Son « instinct » l’a ramenée vers l’Aquitaine, dans un institut d’études qualitatives, comme chargée d’études. Elle n’a a priori pas le profil mais se fond dans le décor neuf ans durant. 
« On n’a pas toujours besoin de devenir une spécialiste, seulement de comprendre et de savoir s'entourer. » Les études « quali » 
mêlent sociologie et anthropologie et permettent de « rencontrer des gens très différents, d’apprendre, de contextualiser ». L’expérience l’a marquée positivement, puis le train du changement est passé, sans qu’elle n’ait trop à patienter sur le quai. « On est venu me chercher, un copain de promo de l’IUT en poste au Conseil régional. » Du privé au public, le yin et le yang. « Sans expérience dans un cabinet politique », Emilie Beau enfile le costume de responsable des relations publiques de l’Aquitaine. Elle sera ensuite de l’aventure de l’Aérocampus pendant plus de cinq ans. La grande fierté d’Alain Rousset. Un vrai plus sur un CV de son côté. L’aéronautique, l’industrie, le maritime... Des secteurs d’activité plutôt masculins où la mère de famille (un garçon de 18 ans) n’a jamais senti de procès en illégitimité. 

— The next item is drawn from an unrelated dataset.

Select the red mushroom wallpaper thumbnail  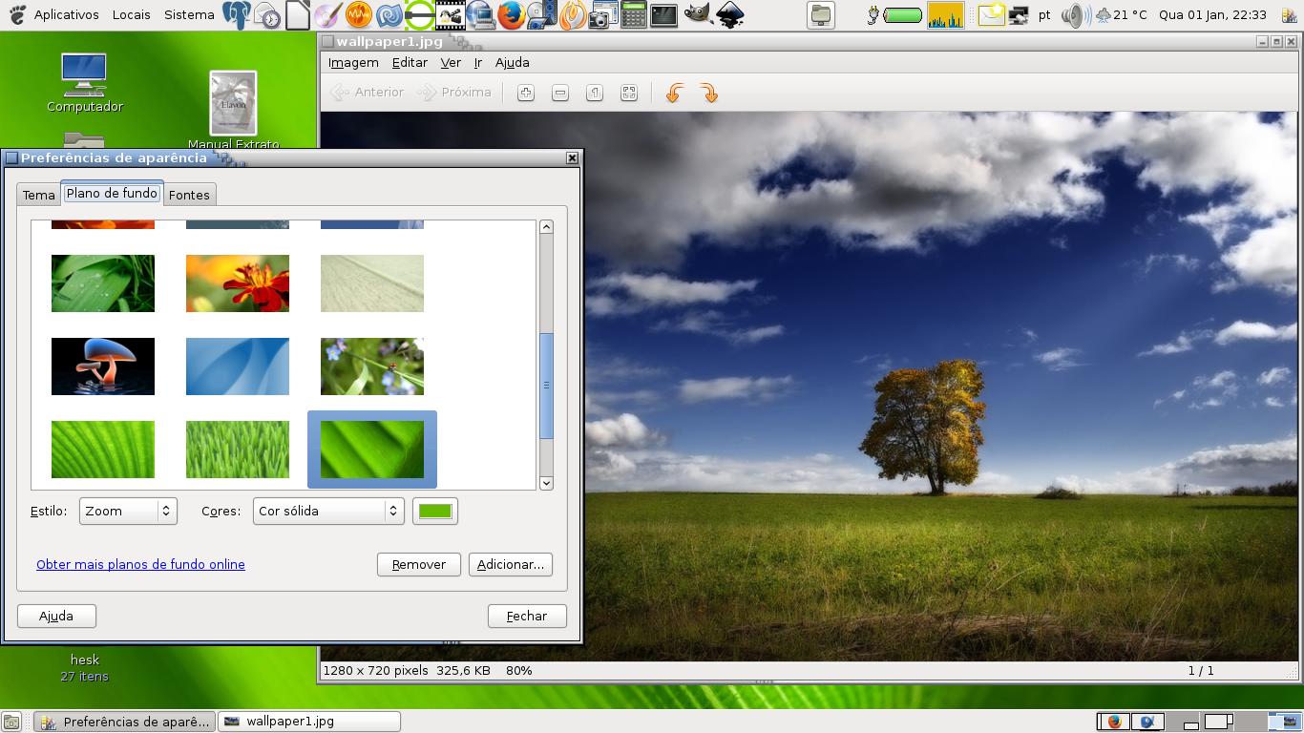coord(103,367)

« A titre personnel, ça n’a pas été un sujet. A mon sens, il faut plus inciter que militer. Le travail doit être un objet d’épanouissement et de réalisation. La question de l’égalité hommes-femmes se joue bien avant les études supérieures. » 


Boulot, boulot

Celle qui partage son temps entre Rochefort et Bayonne revient régulièrement à Mauprévoir, où ses racines sont profondes. L’occasion, à chaque fois, de décompresser d’un quotidien forcément stressant. Dans une période morose, elle insiste sur la dimension fédératrice du gréement, « transgénérationnel », « fascinant ». 

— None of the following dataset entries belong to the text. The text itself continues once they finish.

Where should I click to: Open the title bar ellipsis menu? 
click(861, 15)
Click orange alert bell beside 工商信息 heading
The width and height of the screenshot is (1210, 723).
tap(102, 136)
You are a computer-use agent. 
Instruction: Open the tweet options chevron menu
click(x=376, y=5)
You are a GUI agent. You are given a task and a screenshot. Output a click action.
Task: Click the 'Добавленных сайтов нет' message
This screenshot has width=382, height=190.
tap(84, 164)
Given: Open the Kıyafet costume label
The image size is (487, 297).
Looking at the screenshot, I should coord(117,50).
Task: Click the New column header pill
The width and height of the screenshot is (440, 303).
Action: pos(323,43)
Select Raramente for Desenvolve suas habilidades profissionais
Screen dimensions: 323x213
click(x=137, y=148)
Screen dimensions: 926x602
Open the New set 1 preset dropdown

Le boulot n’est jamais très loin, d’autant qu’il est question de la mise en place d’un chantier-école de grande ampleur au chevet de L’Hermione. En clair, de transformer une épreuve en opportunité. Le « dire » en « faire ». « Tenace », 
« endurante », sans doute « trop directive », Emilie Beau trace son sillon sans se retourner. Elle le répète une dernière fois : « Je ferai tout pour que ce bateau navigue à nouveau. » Son SOS aura alors été entendu.